Taken together, the present analysis, one comparable study (Dove et al. 2013), and analyses of coral reefs in locations with naturally high pCO2, underscore: (a) the weak relationship between net calcification and community structure at high pCO2, (b) the potential for reef communities to adjust through changes in composition and abundances to maintain benthic cover (at coarse resolution), and (c) the potential fragility of these altered states due to depressed Gnet (and enhanced dissolution) of the framework upon which they are built (Comeau et al. 2016).

Hypothesis 3: association of community structure with treatment conditions

While coral reef community structure changed over time, as expected from differential growth of the replicates of each taxon, and differed among treatments, variation was only weakly associated with physical and chemical conditions. In the relationships examined for the four flumes, 6 of 12 variables—mean monthly temperature (MMT), the slope of daily temperature against time (SMDT), pCO2, daily integrated PFD (ILI), mean PFD over the month prior to sampling (MeLIM), and the slope of daily integrated PFD on time for the month prior to sampling (SILI)—were only significant for the 564 µatm flume, where combinations of light and temperature (SILI and MMT) had value in explaining variation in community structure. pCO2 (which was collinear with pH) had no statistically discernable effect in changing community structure. This outcome does not mean that community structure was unaffected by OA, rather that the effects were small relative to the capacity of the community to “adjust” to a diversity of conditions that varied naturally during the year.
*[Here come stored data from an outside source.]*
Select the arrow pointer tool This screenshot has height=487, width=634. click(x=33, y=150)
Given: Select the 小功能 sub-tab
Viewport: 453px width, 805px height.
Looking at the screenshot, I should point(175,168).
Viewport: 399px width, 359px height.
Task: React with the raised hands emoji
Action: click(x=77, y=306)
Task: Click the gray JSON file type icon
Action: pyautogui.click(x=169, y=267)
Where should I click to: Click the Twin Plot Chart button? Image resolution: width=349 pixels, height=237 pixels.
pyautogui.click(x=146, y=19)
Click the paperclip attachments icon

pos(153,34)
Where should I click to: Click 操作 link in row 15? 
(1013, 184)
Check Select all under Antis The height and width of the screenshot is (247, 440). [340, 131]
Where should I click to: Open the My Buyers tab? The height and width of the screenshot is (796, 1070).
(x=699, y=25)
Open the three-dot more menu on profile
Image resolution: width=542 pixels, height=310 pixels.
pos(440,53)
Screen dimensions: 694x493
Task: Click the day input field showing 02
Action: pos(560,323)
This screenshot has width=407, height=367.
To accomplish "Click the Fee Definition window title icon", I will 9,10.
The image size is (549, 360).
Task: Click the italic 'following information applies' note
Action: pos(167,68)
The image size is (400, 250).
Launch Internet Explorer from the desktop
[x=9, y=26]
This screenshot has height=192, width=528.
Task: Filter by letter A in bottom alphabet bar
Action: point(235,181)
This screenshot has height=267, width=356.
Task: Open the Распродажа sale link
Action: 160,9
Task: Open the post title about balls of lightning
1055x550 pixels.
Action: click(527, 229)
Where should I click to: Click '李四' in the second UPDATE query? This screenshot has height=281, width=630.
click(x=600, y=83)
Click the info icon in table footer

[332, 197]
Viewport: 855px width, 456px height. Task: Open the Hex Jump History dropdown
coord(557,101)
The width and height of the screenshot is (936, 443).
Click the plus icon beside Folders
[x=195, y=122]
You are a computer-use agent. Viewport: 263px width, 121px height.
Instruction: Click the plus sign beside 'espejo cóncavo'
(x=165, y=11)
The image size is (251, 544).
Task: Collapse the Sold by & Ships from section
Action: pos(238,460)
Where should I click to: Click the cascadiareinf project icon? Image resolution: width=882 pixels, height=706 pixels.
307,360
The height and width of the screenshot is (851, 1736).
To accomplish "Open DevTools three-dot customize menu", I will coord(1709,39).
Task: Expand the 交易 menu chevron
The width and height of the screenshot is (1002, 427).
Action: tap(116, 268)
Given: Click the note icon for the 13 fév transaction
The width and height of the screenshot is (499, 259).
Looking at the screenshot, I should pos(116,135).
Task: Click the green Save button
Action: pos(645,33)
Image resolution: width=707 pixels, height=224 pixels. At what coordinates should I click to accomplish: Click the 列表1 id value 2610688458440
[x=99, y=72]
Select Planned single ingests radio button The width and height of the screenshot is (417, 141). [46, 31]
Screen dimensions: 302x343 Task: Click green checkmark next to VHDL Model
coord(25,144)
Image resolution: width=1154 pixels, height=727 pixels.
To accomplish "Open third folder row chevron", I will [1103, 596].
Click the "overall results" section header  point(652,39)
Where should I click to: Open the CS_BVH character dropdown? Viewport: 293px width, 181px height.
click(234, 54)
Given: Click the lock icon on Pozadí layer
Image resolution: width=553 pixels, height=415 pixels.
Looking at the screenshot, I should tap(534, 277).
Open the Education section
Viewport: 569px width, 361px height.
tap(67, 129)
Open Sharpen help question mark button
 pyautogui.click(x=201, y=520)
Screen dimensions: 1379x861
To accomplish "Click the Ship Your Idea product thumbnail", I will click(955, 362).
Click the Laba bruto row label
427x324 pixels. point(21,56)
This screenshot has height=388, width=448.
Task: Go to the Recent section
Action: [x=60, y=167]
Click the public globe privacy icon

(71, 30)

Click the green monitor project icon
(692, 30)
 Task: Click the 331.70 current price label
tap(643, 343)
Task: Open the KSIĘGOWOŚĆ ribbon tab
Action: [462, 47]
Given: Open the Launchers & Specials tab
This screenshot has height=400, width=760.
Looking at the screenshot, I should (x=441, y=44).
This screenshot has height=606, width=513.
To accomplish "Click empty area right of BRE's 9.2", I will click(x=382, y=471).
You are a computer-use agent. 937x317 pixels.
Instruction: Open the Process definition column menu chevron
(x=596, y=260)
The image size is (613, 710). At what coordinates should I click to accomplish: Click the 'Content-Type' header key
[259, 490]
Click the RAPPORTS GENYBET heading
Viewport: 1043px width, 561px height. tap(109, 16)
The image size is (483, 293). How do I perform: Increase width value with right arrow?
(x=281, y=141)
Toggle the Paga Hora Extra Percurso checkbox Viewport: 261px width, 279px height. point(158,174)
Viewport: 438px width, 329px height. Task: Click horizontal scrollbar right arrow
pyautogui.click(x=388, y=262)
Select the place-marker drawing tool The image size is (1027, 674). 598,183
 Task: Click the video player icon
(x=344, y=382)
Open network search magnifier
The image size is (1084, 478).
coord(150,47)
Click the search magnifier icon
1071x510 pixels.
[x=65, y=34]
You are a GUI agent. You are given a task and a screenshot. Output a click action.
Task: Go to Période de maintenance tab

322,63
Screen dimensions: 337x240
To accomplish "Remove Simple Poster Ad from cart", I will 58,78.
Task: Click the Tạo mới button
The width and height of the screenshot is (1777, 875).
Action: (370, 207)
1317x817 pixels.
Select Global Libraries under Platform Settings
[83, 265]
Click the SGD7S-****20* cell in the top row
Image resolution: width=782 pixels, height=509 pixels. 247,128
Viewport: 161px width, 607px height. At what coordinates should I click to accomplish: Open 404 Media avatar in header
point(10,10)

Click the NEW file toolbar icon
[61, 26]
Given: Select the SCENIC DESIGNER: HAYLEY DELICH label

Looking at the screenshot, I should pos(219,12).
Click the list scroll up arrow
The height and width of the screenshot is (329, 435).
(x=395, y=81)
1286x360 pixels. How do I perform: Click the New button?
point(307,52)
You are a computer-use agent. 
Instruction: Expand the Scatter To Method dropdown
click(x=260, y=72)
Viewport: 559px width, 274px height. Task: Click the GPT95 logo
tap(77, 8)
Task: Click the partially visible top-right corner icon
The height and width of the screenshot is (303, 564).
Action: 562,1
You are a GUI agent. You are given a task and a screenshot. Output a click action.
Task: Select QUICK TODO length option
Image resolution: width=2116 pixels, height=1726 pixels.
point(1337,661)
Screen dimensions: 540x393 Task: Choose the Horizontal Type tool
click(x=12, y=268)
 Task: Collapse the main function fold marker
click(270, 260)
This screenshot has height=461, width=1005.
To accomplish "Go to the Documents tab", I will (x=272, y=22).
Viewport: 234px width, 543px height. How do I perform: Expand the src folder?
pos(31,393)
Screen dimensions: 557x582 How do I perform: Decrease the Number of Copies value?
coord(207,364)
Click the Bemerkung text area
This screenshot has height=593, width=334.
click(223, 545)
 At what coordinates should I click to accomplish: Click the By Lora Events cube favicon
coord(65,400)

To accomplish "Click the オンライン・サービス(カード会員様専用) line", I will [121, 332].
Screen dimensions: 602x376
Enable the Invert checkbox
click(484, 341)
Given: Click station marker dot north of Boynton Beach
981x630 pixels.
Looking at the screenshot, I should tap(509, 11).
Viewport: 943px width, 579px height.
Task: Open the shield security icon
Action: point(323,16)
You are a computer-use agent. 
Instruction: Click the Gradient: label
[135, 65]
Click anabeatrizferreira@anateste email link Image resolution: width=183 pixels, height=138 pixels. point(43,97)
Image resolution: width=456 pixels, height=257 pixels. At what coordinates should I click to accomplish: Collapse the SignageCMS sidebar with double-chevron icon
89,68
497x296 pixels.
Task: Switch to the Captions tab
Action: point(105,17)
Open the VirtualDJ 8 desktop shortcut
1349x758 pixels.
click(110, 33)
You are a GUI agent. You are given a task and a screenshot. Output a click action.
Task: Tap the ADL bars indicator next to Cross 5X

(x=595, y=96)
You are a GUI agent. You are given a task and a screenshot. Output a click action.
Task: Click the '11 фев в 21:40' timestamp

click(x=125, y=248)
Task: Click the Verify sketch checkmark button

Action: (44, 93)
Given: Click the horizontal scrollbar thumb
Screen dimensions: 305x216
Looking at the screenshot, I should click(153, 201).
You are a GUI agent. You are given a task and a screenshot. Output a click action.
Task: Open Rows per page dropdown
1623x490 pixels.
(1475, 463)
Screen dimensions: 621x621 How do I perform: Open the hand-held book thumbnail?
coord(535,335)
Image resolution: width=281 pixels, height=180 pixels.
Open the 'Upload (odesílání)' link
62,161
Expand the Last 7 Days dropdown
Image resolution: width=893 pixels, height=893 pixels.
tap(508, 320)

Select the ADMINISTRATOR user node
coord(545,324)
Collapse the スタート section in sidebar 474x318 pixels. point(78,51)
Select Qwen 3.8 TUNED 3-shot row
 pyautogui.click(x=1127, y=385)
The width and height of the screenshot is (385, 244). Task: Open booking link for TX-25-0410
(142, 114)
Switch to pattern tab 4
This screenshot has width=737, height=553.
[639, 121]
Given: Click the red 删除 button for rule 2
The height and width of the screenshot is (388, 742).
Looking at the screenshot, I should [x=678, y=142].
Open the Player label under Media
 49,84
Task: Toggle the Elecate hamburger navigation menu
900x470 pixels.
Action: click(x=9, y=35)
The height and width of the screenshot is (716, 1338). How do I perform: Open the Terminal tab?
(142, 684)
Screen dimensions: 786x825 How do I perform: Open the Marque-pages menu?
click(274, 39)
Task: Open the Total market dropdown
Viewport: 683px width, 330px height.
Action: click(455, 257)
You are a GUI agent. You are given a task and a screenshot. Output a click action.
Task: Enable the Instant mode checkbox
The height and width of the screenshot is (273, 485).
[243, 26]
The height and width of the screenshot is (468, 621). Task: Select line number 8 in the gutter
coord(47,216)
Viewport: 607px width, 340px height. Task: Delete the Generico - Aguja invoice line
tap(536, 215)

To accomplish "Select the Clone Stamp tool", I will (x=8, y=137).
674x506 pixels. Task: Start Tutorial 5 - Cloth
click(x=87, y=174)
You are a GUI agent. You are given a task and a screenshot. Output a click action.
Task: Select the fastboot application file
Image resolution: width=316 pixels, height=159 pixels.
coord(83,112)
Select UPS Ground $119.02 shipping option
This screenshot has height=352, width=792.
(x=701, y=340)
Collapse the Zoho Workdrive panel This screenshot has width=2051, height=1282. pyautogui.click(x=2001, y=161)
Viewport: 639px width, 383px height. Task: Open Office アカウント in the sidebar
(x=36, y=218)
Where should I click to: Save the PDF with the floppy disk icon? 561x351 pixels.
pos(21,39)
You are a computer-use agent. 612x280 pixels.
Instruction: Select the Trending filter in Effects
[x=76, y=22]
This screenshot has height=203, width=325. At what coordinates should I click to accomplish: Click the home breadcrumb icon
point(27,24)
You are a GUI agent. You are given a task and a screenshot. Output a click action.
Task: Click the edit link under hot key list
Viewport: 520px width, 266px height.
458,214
Overall, the weak associations between community structure and these potential environmental drivers reflect three effects. First, the relative changes in community structure were small and, therefore, there was little variation to statistically explain (i.e., the “effect-size” hypothesis). Second, the community responded to environmental drivers through multiple biological processes, and therefore, numerous pathways of causation contributed to the challenges of detection (i.e., the “diverse-driver” hypothesis). Third, and of greatest relevance to understanding the response of coral reefs to OA, is the likelihood that the community is “adjusting” to the environmental conditions to create community stability (the “adjustment hypothesis”).

Summary

To our knowledge, this study is one of the longest experimental analysis of the effects of OA on coral reefs. While revealing inhibitory effects of OA on Gnet, our results suggest that back reef communities are able to minimize observable changes in community structure. These changes were small even though net community calcification was impaired by elevated pCO2 (Carpenter et al. 2018) and, therefore, the potential for an unobservable, but weakened (i.e., less dense) framework was created for the coral reef community. Over > 1 year, it is unknown how long such mechanisms could prevent profound changes from occurring in coral reef community structure (sensu Hoegh-Guldberg et al. 2007) as a result of OA.